### Task statement:
Two lines in the data below mark the range: the one with "Click the orientation lock status icon" and the one with "Click the help". Return both, along with every line between them, exactly.

Excerpts from a dataset
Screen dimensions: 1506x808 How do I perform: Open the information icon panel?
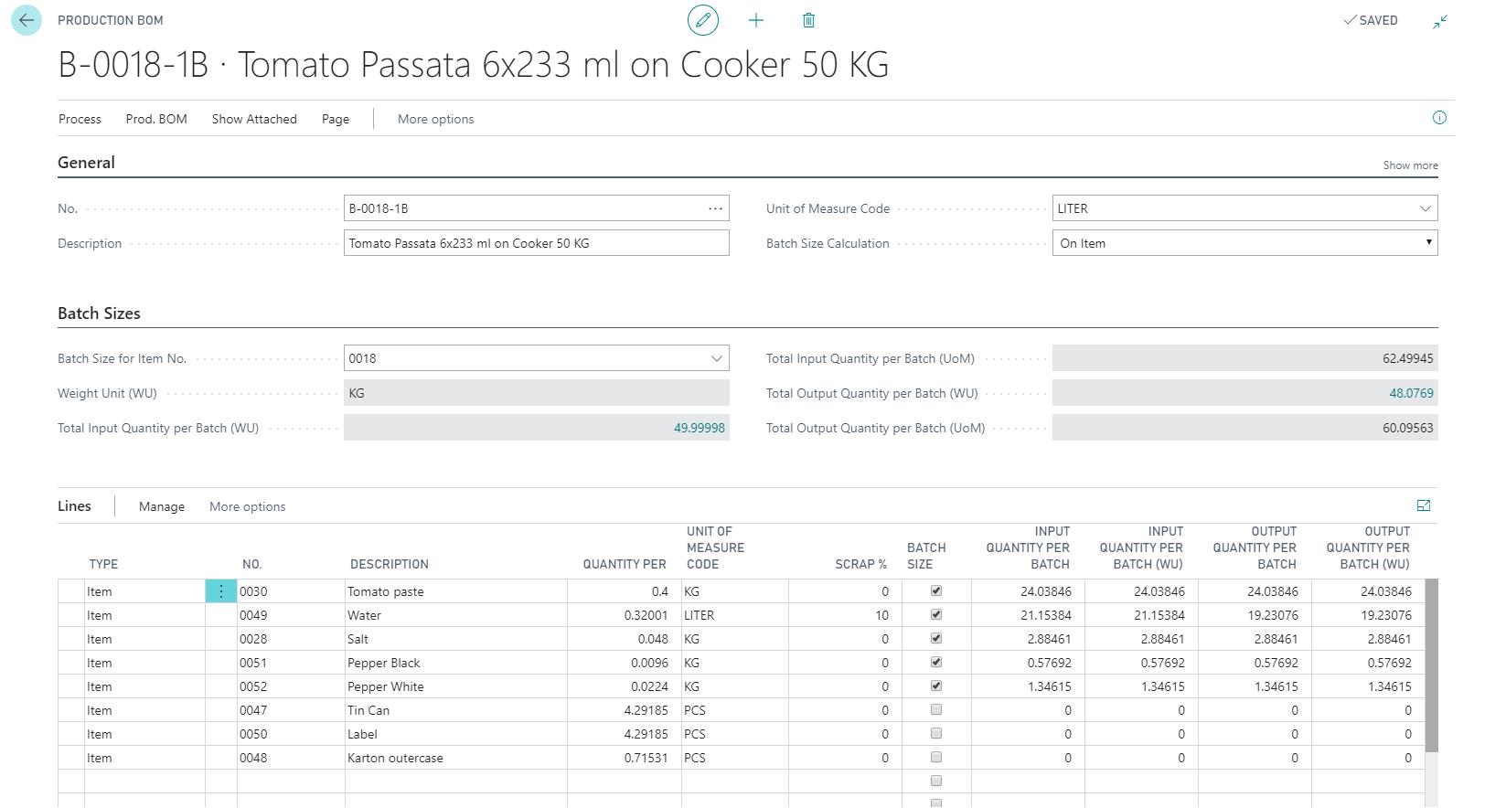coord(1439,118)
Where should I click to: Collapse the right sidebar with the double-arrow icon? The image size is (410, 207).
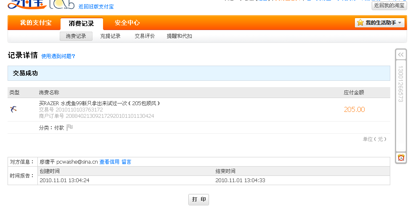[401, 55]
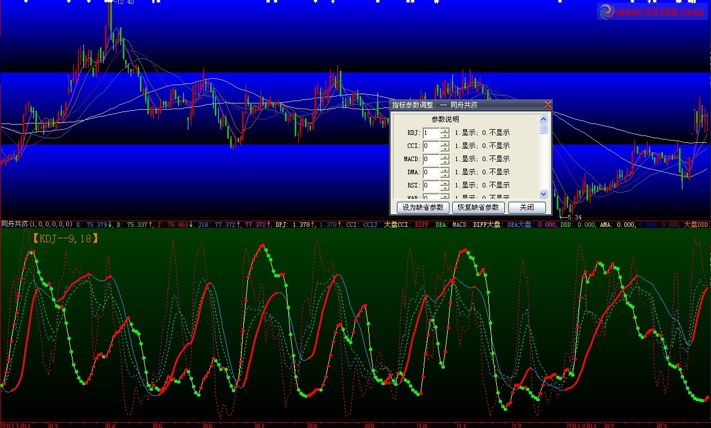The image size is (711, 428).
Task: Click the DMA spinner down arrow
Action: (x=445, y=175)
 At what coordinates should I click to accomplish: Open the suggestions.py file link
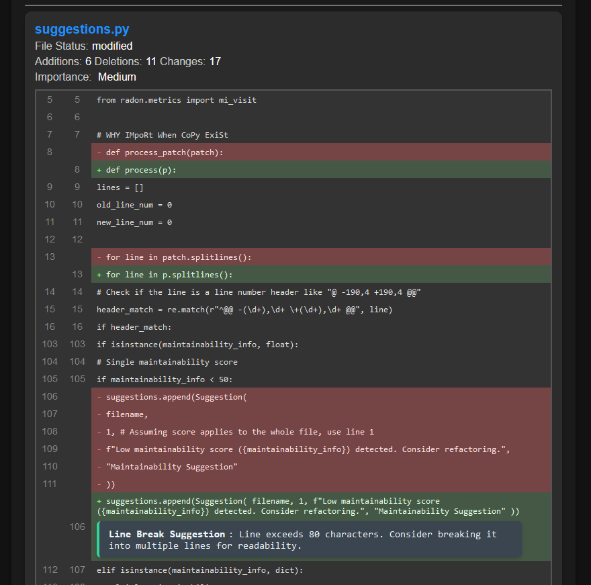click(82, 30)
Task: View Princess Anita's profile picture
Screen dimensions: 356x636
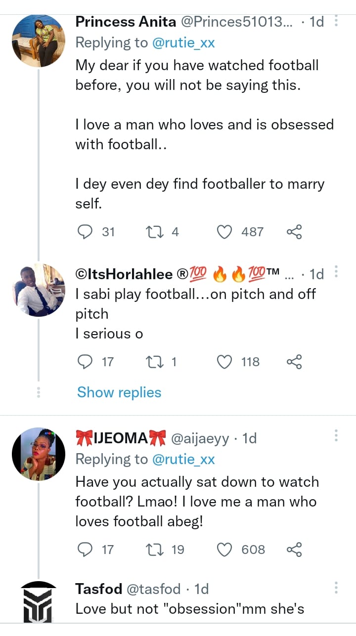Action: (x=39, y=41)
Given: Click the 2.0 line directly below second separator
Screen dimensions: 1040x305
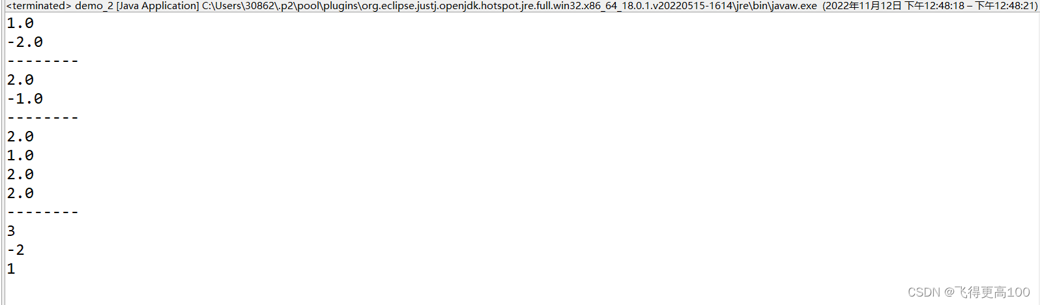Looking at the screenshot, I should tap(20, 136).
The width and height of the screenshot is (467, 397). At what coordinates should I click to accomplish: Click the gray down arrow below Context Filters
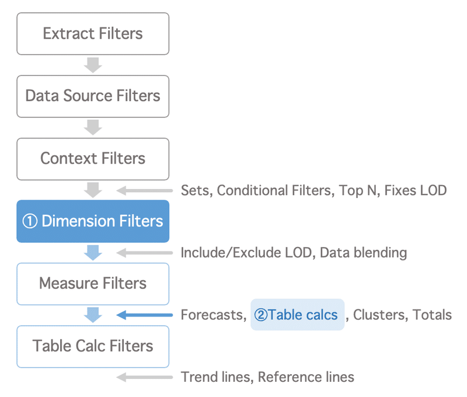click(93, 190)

--

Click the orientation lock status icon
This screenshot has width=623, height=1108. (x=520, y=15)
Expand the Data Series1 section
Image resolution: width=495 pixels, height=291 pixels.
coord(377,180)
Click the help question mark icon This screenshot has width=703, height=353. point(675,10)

### Task solution:
Click the orientation lock status icon
This screenshot has width=623, height=1108. (x=520, y=15)
Expand the Data Series1 section
Image resolution: width=495 pixels, height=291 pixels.
coord(377,180)
Click the help question mark icon This screenshot has width=703, height=353. point(675,10)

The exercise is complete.